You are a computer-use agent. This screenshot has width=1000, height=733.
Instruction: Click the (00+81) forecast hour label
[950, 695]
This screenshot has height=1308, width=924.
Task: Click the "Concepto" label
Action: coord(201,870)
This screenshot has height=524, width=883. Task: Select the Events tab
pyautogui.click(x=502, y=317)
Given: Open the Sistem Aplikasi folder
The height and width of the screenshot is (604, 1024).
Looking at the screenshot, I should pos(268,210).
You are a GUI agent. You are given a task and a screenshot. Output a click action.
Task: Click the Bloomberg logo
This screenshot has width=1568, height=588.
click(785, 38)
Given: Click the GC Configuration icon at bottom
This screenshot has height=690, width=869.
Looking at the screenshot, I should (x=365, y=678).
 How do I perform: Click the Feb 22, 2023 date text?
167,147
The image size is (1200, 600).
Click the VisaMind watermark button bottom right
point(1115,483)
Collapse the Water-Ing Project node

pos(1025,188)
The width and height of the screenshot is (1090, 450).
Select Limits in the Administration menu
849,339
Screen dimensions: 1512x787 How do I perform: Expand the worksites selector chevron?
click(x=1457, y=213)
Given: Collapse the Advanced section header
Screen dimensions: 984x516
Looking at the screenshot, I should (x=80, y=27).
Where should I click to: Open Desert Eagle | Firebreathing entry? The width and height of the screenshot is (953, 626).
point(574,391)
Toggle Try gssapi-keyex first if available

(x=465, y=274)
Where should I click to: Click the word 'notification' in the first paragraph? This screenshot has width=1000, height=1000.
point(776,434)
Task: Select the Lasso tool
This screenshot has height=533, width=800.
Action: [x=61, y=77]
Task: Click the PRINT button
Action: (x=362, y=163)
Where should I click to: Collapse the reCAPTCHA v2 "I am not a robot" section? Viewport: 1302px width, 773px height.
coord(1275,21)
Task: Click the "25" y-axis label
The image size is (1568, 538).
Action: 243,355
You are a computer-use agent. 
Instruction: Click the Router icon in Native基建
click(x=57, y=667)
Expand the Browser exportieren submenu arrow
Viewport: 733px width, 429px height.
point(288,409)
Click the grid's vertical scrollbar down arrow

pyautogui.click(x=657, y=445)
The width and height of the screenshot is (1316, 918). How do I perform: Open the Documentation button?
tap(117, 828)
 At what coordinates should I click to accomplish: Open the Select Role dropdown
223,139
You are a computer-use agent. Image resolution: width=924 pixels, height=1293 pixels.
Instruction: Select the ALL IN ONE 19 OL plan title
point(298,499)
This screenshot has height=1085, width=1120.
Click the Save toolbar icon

* * * * * * * * *

Task to complete => From the records above, return each line that has the string "agent".

Written answer =>
You are a computer-use agent. This screenshot has width=1000, height=733.
You are a GUI agent. You are given a task and a screenshot. Output a click action.
You are a computer-use agent. 
You are a computer-use agent. Image resolution: width=924 pixels, height=1293 pixels.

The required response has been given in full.